Article Text
Abstract
Aims and Objectives In today’s globalised world, the movement of people – or migration – to high-income countries has significantly increased. Health services in many receiving countries are not well prepared for the growing migrant population, and many migrants face poorer health outcomes than their host communities. This may be particularly significant in emergency care settings due to barriers migrant populations experience accessing health. Despite this, there is a lack of data on migrant use of emergency services in high-income countries. This systematic review aims to identify and synthesise data on patterns of emergency service use among migrants to Europe and North America to inform policies around migrant healthcare in the emergency department.
Method and Design A systematic search was conducted between January 1995 and May 2023 of Medline, Embase, Global Health and PubMed databases of literature reporting emergency service use among migrants to Europe and North America. Articles were screened by title and full-text. (PROSPERO CRD42016043682).
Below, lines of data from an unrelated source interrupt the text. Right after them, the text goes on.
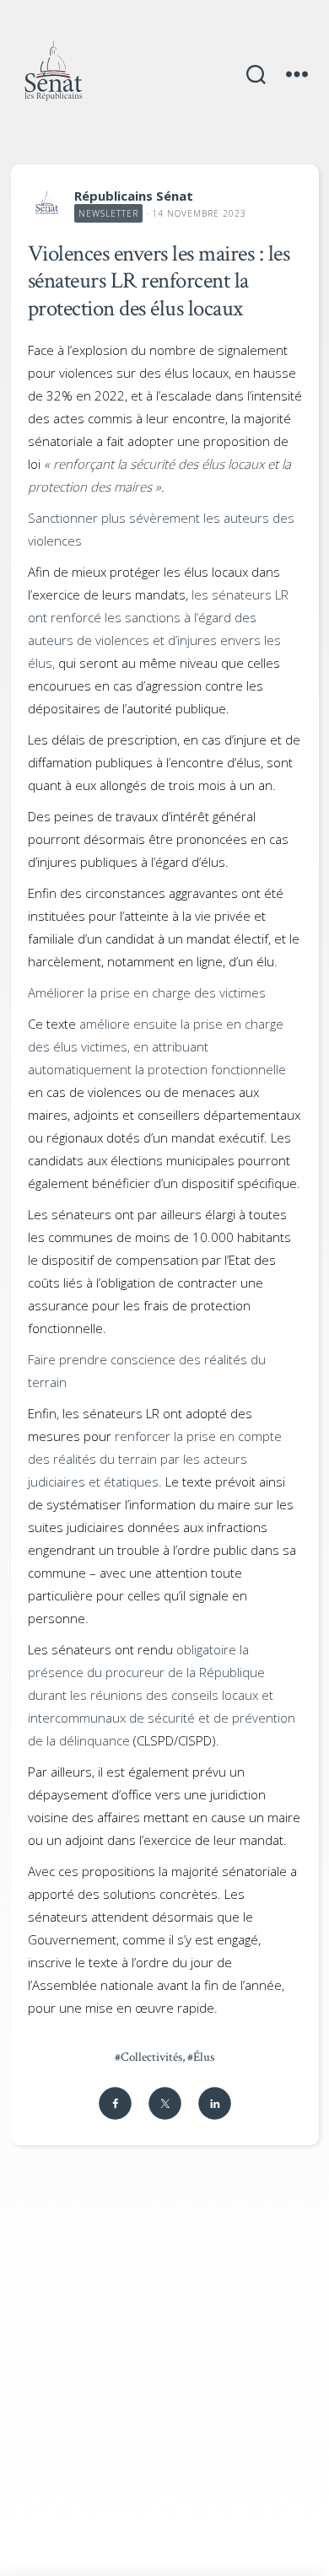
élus (200, 2057)
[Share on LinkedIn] (214, 2103)
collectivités (148, 2057)
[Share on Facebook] (115, 2103)
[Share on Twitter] (164, 2103)
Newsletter (108, 213)
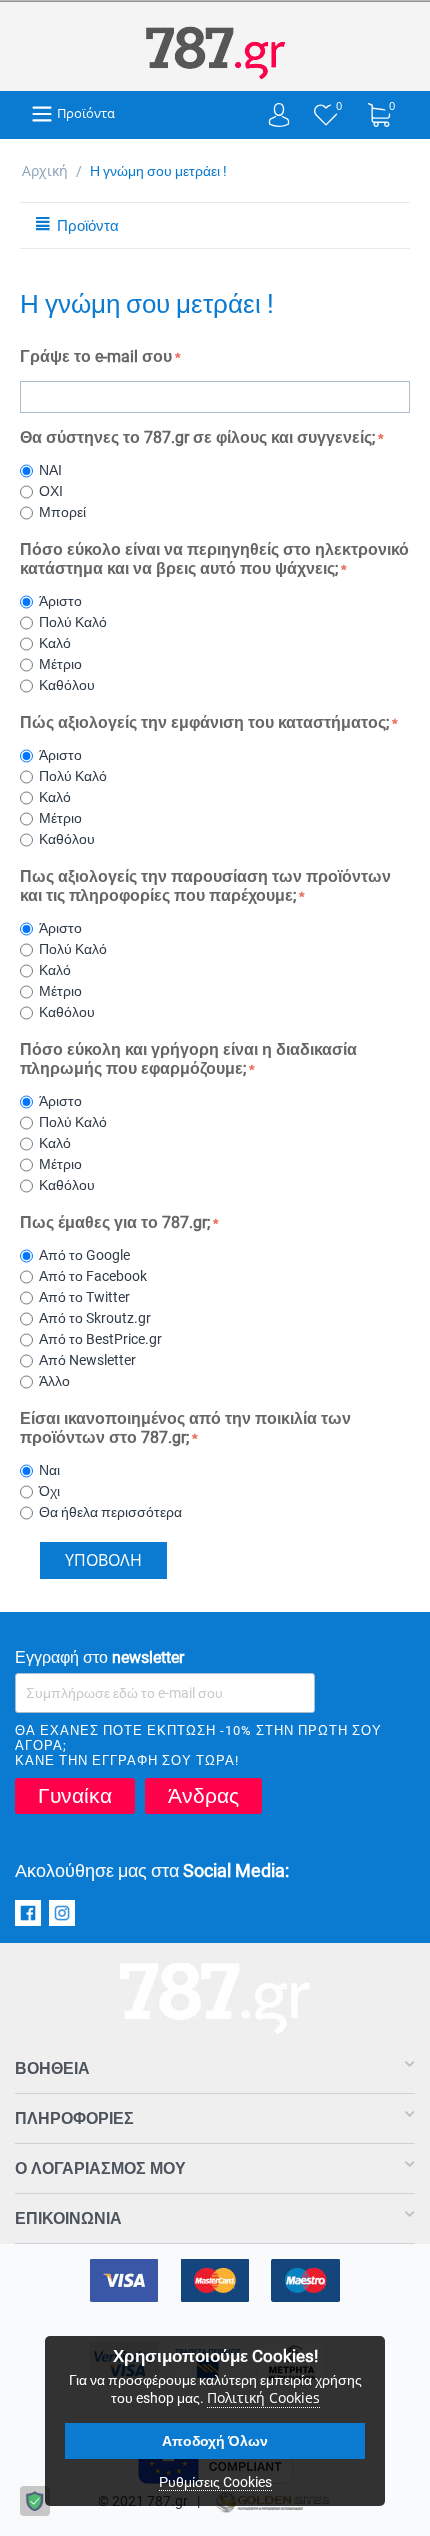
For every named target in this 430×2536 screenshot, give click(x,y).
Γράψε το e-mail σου (96, 356)
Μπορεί (65, 512)
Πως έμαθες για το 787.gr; (115, 1222)
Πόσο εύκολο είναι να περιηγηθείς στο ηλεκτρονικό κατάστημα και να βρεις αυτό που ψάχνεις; (214, 559)
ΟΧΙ (54, 491)
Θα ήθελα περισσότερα (113, 1512)
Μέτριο (63, 664)
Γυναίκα (75, 1796)
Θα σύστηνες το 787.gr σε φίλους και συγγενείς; (197, 437)
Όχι (52, 1491)
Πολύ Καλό (76, 622)
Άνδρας (203, 1796)
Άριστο (63, 601)
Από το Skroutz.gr (98, 1318)
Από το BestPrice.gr (103, 1339)
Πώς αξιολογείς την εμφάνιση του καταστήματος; (204, 722)
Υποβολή (103, 1560)
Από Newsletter (90, 1360)
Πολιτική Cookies (263, 2397)
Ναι (52, 1470)
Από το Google (87, 1255)
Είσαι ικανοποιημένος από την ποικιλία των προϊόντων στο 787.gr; (185, 1428)
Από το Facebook (96, 1276)
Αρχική (45, 170)
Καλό (58, 643)
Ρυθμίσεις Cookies (215, 2482)
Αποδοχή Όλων (215, 2441)
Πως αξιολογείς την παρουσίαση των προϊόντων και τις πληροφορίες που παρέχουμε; (205, 886)
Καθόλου (70, 685)
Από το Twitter (87, 1297)
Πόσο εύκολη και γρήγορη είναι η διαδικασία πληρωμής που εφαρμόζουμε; (188, 1059)
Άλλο (57, 1381)
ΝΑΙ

Results and Conclusion The review to date has identified 20 studies for inclusion. Data show emergency service use among migrants were comparable to non-migrants. Migrant emergency service attendees were less likely to be registered with a general practitioner than non-migrant patients, suggesting migrants may face additional barriers to accessing primary care services. Migrants were also more likely to report self-referral to emergency services rather than referral through primary care services.
These findings raise concerns about health inequities amongst migrant populations who self-refer to emergency care (bypassing preventative care and potentially at a late stage of illness) and the implications that use of emergency services for primary care needs may have for health systems. Considering increasingly restrictive health systems for migrants, the findings highlight that it is imperative to facilitate access to effective primary care for migrant populations, to reduce the risk of poorer and more costly health outcomes and the burden on emergency services.